Business Council of Australia chief executive Jennifer Westacott has signalled support for a highly contentious change to fixed four-year terms in the hope it will give governments more time to advance vital economic reforms.
The proposal for fixed terms has been floated by Bill Shorten, who is challenging the government to work with him on a model that can be successfully carried at a referendum.
Malcolm Turnbull has agreed to discuss the concept with the Opposition Leader at their next meeting. Ms Westacott yesterday said the BCA was “broadly in favour” of fixed four-year terms provided there were “proper safeguards in place”.
“Although governments have undertaken serious economic reform within the constraints of a three-year political cycle, the demands of the 24/7 media cycle appear to be making this harder to achieve,” Ms Westacott said. “I hope longer fixed terms would encourage governments to broaden their horizon and move away from the short-term thinking that is holding our country back.”
NSW Labor senator Doug Cameron yesterday observed the BCA had previously identified so-called “short-termism” as one of the key problems facing the economy. “One of the ways you get away from short-termism is to have a four-year term,” he told Sky News. “And that gives you the capacity to actually push good, long-term policies.”

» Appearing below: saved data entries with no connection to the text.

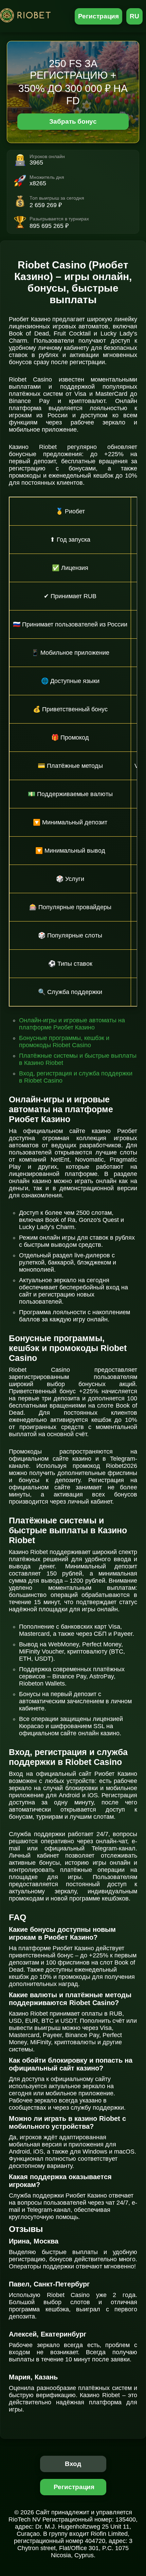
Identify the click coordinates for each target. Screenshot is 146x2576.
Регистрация (98, 16)
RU (134, 16)
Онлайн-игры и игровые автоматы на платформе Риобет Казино (72, 1024)
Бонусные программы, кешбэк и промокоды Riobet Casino (64, 1042)
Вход (73, 2463)
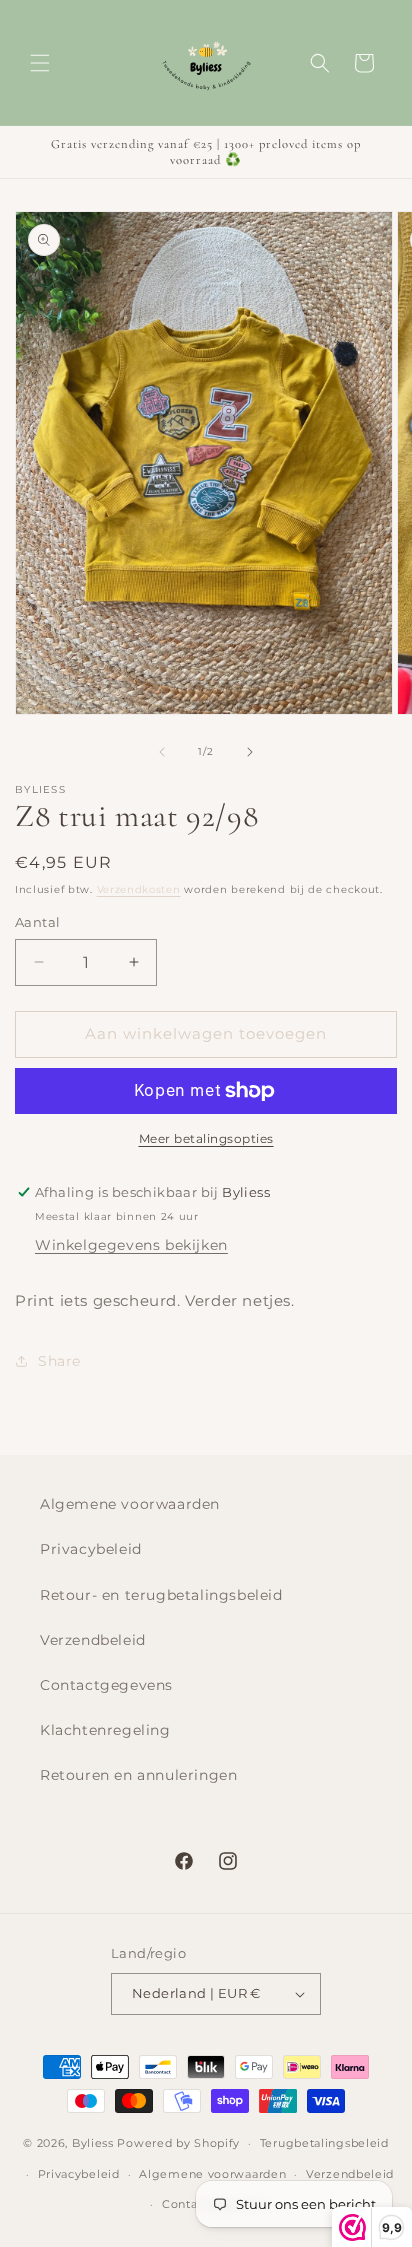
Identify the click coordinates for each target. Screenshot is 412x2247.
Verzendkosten (139, 889)
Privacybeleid (91, 1549)
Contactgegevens (106, 1685)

Opinion within the Liberal Party is split, with one of the key hurdles being how Senate terms will be affected. Reform advocates have failed to agree on whether to shift to four or eight-year terms.
George Williams, a constitutional law expert at the University of NSW, has backed the case for eight-year Senate terms while Labor’s platform proposes a more radical change to embrace simultaneous fixed four-year terms for the house and Senate.
NSW Liberal David Coleman — one of the key advocates for change — has argued that four-year terms would provide greater certainty for business. He yesterday won the support of his Queensland Coalition colleague Andrew Laming, who told Sky News he was a “massive fan of four-year terms”.
“I’m more interested not in three or four-year terms, but in fixed terms. I think Australians deserve to know when an election date is,” Mr Laming said. “Sure, it helps the incumbent. But my first priority would be a fixed date.”
Tasmanian Liberal senator Eric Abetz said there was no pressing case for change, particularly given the dilemma about the length of Senate terms. “Under our Constitution, four-year House of Representatives terms would, as of necessity, require eight-year Senate terms,” Senator Abetz told Sky News. “I’m not sure that would necessarily be (an) attractive proposition to the Australian people.”
Mr Shorten yesterday continued to heap pressure on the government to support his plan, arguing there was a “real appetite for genuine reform which is bipartisan”. “Just for once in our political lives, why don’t we look at the positives of an idea before we look at the negatives,” Mr Shorten said.